Die Stabilität und Zukunftsfähigkeit des Hauses Europa steht und fällt auch mit der Nachbarschaft – in Zeiten der Globalisierung meint das nicht nur „die von nebenan“. Wird die Welt von Konflikten oder Katastrophen erschüttert, trifft das auch Europa. Sicherheit, Klima, Energie – Europas Glaubwürdigkeit beginnt in Mali, in Bangladesch und in Brasilien.

Unser Schwerpunktartikel betrachtet den aktuellen Stand des Bauwerks Europa und weist auf Herausforderungen hin, mit denen die Union nach innen wie nach außen zu tun hat. Der Kommentar des Kenianers Gilbert Khadiagala zeigt, dass die EU Modell steht für die Architektur anderer regionaler Bündnisse. Im Interview betont Angela Filote, die Vertreterin der EU in Rumänien, dass die Beziehungen im verflixten siebten Ehejahr vertrauter und enger werden.

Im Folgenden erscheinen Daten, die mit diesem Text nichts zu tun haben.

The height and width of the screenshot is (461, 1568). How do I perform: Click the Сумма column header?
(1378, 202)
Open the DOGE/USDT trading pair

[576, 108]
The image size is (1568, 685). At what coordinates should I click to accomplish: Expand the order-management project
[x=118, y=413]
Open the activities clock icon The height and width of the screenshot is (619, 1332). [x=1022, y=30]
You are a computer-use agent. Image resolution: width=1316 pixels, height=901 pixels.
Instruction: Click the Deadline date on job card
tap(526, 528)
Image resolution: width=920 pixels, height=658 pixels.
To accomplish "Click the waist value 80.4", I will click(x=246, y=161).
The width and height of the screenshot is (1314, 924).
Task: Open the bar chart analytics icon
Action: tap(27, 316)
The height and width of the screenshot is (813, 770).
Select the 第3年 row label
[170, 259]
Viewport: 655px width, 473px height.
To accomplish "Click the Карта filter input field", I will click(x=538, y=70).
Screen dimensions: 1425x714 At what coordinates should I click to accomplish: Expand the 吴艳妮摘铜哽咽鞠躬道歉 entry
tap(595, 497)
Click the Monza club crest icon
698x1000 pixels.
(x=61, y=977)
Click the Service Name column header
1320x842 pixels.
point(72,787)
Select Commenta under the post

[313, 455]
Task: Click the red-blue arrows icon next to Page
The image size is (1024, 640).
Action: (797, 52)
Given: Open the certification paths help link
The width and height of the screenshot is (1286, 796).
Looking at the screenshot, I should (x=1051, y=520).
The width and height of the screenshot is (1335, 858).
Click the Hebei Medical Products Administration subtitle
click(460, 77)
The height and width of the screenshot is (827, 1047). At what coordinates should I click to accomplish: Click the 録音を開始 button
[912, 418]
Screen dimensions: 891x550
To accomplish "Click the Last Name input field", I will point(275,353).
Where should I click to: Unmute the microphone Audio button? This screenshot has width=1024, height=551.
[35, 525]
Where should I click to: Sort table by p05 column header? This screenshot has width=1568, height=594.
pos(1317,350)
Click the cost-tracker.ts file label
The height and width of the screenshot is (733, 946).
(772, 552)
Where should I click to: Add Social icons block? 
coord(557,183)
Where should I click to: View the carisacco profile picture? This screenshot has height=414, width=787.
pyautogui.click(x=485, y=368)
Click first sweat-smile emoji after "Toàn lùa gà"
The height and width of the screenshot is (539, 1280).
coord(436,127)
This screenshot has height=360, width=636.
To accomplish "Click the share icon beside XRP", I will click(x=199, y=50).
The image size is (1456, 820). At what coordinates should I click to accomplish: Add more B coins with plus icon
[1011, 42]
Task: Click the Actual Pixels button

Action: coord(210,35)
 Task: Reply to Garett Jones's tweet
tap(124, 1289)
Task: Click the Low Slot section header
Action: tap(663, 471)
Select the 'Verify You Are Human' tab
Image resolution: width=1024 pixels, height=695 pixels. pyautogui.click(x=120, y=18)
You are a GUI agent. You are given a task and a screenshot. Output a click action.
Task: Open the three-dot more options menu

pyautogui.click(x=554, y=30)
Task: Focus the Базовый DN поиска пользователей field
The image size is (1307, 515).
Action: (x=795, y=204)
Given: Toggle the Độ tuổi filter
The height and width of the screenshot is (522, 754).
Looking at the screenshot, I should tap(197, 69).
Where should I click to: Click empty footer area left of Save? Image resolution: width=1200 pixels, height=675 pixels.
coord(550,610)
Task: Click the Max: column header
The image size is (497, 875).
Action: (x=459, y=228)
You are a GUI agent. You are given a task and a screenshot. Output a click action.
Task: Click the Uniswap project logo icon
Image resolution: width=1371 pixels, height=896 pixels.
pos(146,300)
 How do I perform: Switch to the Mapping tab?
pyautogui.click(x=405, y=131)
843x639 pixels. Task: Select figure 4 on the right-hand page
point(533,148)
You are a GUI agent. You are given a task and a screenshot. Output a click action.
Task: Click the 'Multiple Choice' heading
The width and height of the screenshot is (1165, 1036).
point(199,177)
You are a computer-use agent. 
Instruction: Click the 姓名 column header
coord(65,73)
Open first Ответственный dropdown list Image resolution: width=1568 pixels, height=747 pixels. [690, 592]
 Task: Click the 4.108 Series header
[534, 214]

Unsere Reportagen aus dem Ausland führen Sie diesmal nach Chile und Afghanistan. Eine Fotoreportage aus Georgien zeigt, wie Frauenrechte gestärkt werden. Darüber, wie die Menschen in Südostasien nach den Flutwellen des Tsunamis wieder zu ihren Personalausweisen und Geburtsurkunden kamen, berichten wir außerdem.